United States Court of Appeals
Sixth Circuit.

Dec. 18, 1953.

Hodges & Doughty, Knoxville, Tenn., for appellant.

John C. Crawford, Jr., U.S. Atty., James M. Meek, Asst. U.S. Atty., Knoxville, Tenn., for appellee.

Before MARTIN, McALLISTER and MILLER, Circuit Judges.

PER CURIAM.

1

In this case, appellant was convicted and sentenced to fines and imprisonment for violation of the Internal Revenue laws of the United States (see especially section 2810, Title 26 U.S.C.). The principal argument of appellant is based on the alleged error of the United States District Court in denying his motion for acquittal and in allegedly erroneously instructing the jury. It is contended that appellant was not in possession of a still or distilling apparatus 'set-up' within the meaning of the statute, in that the still was not in operation at the time appellant was arrested.

2

But, as stated by the district judge in his succinct memorandum opinion, on the day the appellant was apprehended he was seen, by the arresting officers, with another person in the act of putting bran and sugar in the still pot, or boiler, although the worm and cap of the still were not then in position or within sight of the officers. A 'run' was being prepared, however, and, as pointed out by the district judge, partial dismantlement of the still is necessary while a new run is being prepared.
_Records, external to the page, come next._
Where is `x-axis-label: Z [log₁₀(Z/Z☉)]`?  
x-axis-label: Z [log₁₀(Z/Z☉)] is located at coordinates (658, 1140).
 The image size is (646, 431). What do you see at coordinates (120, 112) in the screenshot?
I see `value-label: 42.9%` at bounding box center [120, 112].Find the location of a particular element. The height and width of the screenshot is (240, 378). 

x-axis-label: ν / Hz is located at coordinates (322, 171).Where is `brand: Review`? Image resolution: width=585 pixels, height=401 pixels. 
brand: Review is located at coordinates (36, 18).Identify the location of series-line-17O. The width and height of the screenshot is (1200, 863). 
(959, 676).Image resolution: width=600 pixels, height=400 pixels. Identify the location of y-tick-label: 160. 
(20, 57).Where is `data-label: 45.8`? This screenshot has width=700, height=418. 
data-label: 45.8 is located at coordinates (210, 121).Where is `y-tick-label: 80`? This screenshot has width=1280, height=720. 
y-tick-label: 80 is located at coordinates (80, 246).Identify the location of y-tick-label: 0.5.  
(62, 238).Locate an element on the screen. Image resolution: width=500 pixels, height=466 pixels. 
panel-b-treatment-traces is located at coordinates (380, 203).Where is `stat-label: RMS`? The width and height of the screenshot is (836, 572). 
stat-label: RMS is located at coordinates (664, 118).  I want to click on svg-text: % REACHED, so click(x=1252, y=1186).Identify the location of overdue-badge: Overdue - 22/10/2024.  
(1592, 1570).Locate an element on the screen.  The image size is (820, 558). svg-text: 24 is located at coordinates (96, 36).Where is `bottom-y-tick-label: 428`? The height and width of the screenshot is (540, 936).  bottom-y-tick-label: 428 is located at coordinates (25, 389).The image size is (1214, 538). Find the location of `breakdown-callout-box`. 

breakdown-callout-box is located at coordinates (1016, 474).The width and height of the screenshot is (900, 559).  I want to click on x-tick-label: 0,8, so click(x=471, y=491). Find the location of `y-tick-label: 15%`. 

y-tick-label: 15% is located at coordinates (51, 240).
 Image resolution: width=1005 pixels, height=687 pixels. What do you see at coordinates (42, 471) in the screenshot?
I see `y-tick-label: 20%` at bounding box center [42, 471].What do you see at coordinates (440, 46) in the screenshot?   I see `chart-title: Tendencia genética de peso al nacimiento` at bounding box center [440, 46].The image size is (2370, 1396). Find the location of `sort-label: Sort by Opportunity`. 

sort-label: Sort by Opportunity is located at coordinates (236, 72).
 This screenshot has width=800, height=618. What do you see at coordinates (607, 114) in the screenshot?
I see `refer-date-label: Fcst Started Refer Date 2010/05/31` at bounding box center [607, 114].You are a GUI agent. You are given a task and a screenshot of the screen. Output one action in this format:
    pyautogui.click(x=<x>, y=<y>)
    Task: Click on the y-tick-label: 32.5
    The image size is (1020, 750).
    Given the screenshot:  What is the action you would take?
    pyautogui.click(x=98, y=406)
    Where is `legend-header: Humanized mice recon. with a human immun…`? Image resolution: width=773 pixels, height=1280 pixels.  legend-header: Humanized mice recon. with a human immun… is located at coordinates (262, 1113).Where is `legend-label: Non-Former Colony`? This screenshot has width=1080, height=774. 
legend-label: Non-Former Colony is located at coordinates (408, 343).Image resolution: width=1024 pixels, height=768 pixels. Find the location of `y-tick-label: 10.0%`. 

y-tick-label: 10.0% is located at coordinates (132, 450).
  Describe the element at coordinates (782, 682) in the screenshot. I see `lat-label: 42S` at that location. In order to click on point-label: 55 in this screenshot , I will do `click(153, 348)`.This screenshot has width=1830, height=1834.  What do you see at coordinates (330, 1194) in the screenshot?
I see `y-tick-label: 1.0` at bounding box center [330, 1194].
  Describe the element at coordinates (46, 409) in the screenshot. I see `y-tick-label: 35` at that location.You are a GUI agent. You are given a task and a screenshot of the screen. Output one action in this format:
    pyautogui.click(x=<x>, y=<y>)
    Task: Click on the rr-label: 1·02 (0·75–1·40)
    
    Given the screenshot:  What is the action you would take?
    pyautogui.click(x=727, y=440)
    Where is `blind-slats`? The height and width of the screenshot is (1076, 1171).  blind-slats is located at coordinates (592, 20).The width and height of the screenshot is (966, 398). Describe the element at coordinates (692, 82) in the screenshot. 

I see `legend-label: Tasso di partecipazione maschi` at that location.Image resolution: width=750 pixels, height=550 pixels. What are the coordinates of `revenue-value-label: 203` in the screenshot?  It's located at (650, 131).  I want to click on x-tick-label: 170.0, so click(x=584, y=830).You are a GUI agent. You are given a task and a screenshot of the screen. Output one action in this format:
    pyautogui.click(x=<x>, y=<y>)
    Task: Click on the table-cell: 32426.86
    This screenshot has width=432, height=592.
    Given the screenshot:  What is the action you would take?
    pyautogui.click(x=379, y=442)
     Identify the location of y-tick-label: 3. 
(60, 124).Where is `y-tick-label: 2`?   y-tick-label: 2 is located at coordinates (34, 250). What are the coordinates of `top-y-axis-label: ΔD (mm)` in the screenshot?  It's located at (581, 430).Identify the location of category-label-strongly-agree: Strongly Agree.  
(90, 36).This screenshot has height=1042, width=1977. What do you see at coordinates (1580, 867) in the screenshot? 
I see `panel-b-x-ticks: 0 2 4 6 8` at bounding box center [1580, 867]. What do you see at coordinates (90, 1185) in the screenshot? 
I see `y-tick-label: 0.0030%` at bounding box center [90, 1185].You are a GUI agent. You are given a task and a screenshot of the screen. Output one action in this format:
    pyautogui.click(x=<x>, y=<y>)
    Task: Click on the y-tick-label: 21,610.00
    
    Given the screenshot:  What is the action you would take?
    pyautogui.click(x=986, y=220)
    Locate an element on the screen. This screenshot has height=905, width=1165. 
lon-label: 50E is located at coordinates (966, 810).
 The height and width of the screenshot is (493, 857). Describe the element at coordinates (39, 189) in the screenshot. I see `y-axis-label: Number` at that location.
The trial judge described the practice of moonshiners of taking the worm and cap of the still to a hiding place in order to protect them when the still is left unguarded at night.

3

The raiding federal officers had observed the still in full operation, with all necessary distilling apparatus in place, on the day before the raid; but the operators, including appellant, were then absent. Wherefore, the still was not then raided because its operators could not be caught in the act of law violation. The officers returned the following day, at which time they observed appellant and others in the act of preparing for a run. As reasoned by the district judge, the fact that appellant and the other violators were putting ingredients for distillation into the boiler was a circumstance from which the conclusion was inescapable that the missing parts of the still were available when wanted.

4

United States v. Cafero, 2 Cir., 55 F.2d 219, upon which appellant relies, was correctly distinguished by the district judge for the reason that, in that case, the apparatus was new and had never been completely assembled at the situs where it was found. We agree with the district judge that the evidence established that appellant violated section 2810, Title 26, of the United States Code.

5

The judgment of the District Court is therefore, affirmed.